## PASSAGE À EXAMINER
★ ★ ★ ★ ★

En s'appuyant sur la modélisation des changements génétiques sur plusieurs milliers de générations,  Evolution@home calcula combien de temps il faudrait pour que cette espèce de poisson disparaisse totalement. Les résultats ont été récemment publiés dans "BMC Evolutionary Biology" et sont librement consultables (PDF).

En résumé, les résultats confirment que le molly amazone devrait déjà avoir disparu (les modèles indiquent que l'espèce ne peut pas survivre plus de 20.000 ans). Comme cette espèce est beaucoup plus ancienne, il existe effectivement un paradoxe du déclin génomique lorsque l'on utilise un modèle simple du cliquet de Müller avec des valeurs réalistes. Cela signifie que certains subterfuges ne sont pas pris en compte dans ce modèle simple et qu'il est important de rechercher une modélisation qui collerait davantage avec la réalité.

★ ★ ★ ★ ★

## ENTRÉES FOURNIES

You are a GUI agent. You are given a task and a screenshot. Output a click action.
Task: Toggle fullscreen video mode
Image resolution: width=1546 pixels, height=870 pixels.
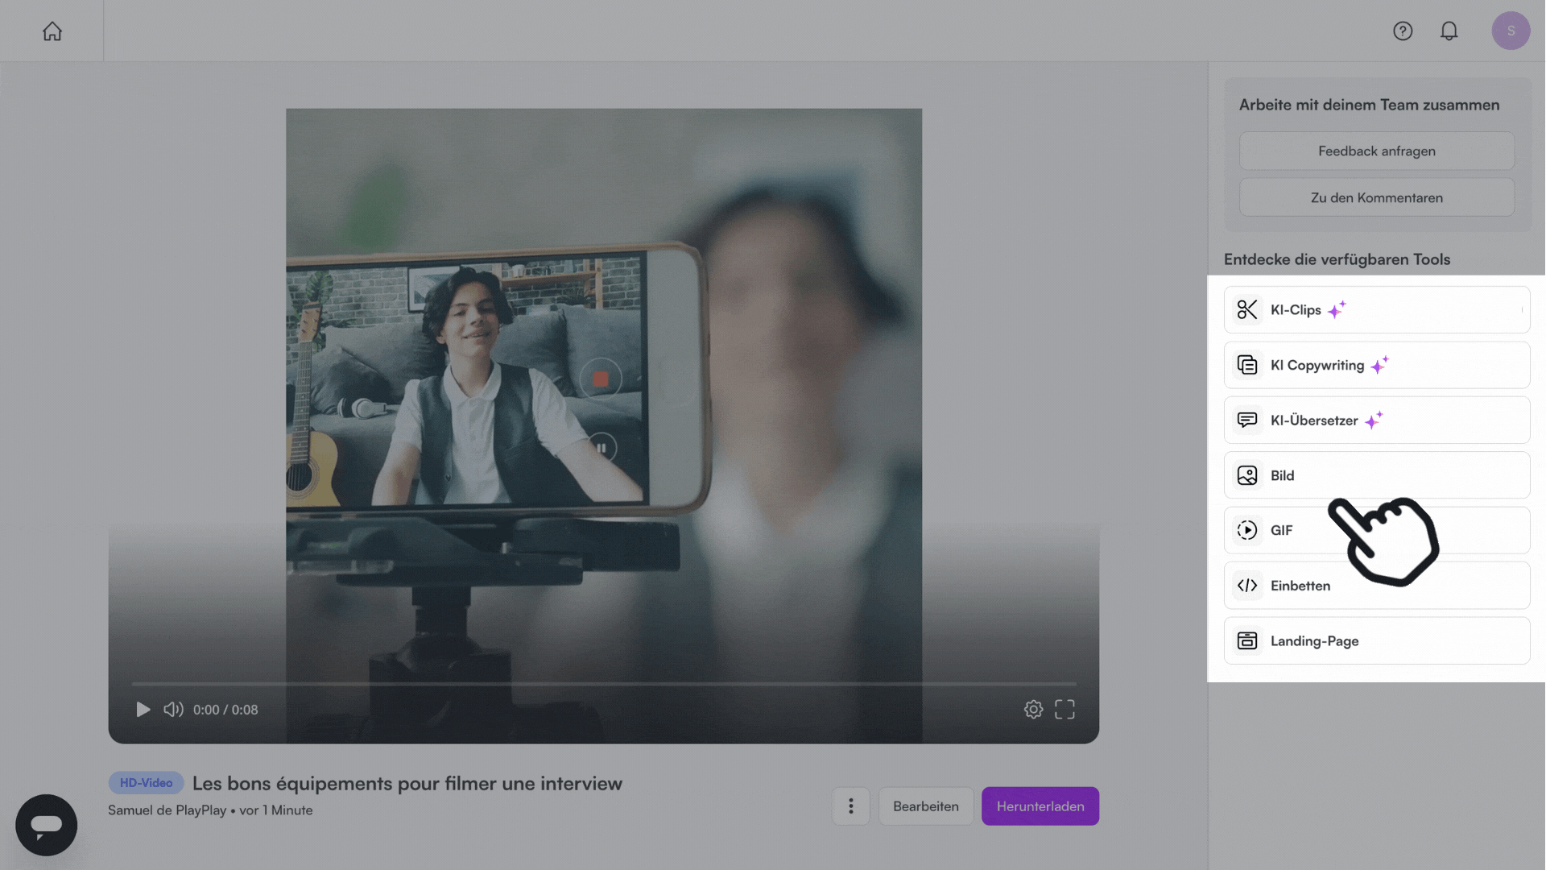[x=1064, y=709]
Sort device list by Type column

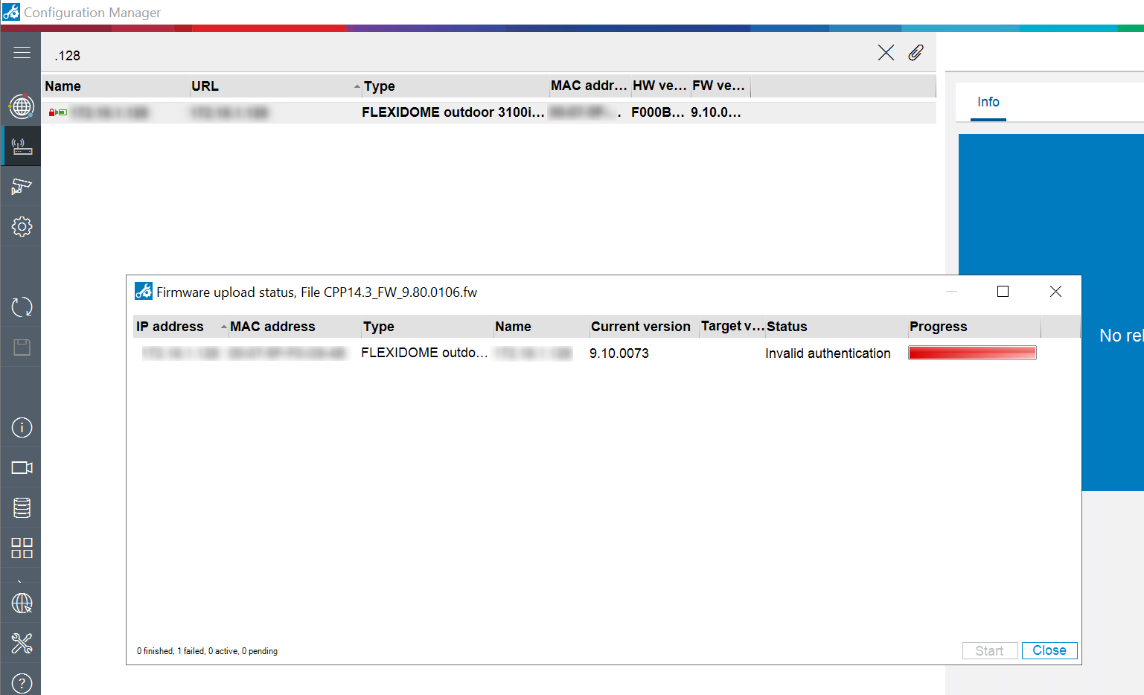click(380, 86)
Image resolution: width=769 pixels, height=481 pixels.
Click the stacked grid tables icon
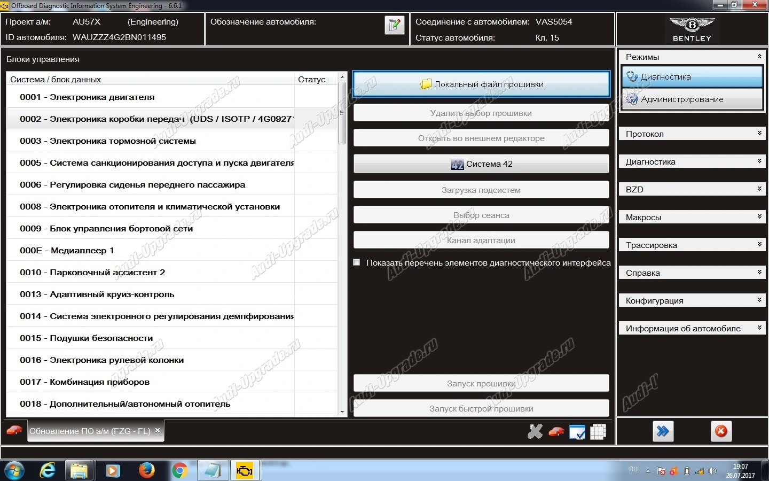[x=598, y=431]
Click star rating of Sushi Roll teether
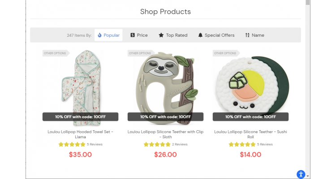The image size is (336, 179). tap(242, 144)
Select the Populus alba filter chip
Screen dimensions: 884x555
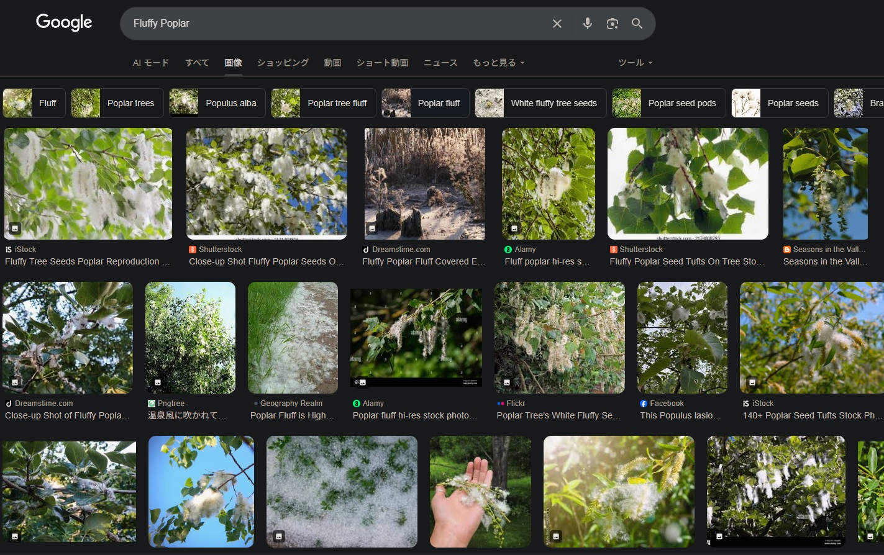217,103
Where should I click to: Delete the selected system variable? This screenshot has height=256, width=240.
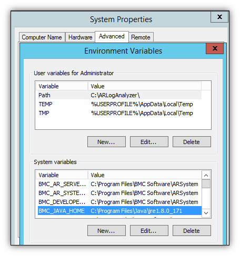[x=192, y=231]
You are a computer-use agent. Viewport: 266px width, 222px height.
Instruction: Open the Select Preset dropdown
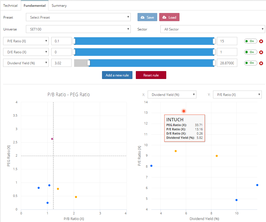(x=78, y=17)
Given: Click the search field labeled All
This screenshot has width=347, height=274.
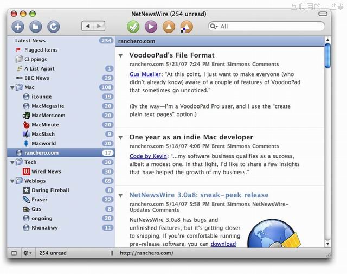Looking at the screenshot, I should tap(268, 26).
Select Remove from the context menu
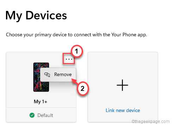The height and width of the screenshot is (130, 176). [x=58, y=75]
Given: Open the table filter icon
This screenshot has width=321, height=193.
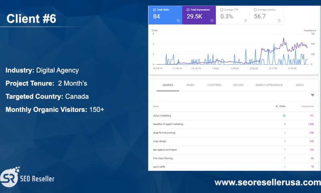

★ ★ ★ ★ ★

## CONSIGNE DE TRAVAIL 1
Répondez aux questions suivantes à partir du passage sur le molly amazone.
(a) Dans quelle revue les résultats ont-ils été publiés ?
(b) Selon les modèles, combien de temps l'espèce peut-elle survivre au maximum ?
(c) Quel modèle simple fait apparaître un paradoxe du déclin génomique lorsqu'on l'utilise avec des valeurs réalistes ?
## CONSIGNE DE TRAVAIL 2
Donnez la suite du passage sur le molly amazone en commençant après sa dernière phrase.

## RÉPONSE ATTENDUE 1
(a) Dans « BMC Evolutionary Biology ».
(b) Pas plus de 20.000 ans.
(c) Un modèle simple du cliquet de Müller.

## RÉPONSE ATTENDUE 2
Sur ce que l'on peut dire, les molly amazones mettent en oeuvre certaines astuces qui permettent une survie génétique de l'espèce. L'une de ces astuces pourrait en effet être l'usage occasionnel de l'ADN des mâles qui déclenchent le développement de l'embryon. Ce stratagème permet de restaurer le patrimoine génétique du poisson et permet à l'espèce de rester en vie. Mais de nombreux autres facteurs pourraient contribuer à cette survie, à commencer par l'apparition  de mutations favorables, qui auraient été ignorées jusqu'à présent.

Le molly amazone souffre d'un deuxième handicap. En effet, les recherches menées par l'Université du Texas montrent que les mâles molly voile préfèrent s'accoupler avec les femelles de leur propre espèce plûtot que de donner leur sperme aux molly amazones. Les molly voile produisent également plus de sperme lorsqu'ils s'accouplent avec les molly sailfin femelles.

Les molly amazones souffrent donc d'un double désavantage : leur renouvellement génétique est extrêmement limité, et les mâles de l'espèce apparentée évitent de s'accoupler avec elles. Cependant, elles ont réussi à survivre beaucoup plus longtemps que n'importe quelle espèce verterbrée asexuée.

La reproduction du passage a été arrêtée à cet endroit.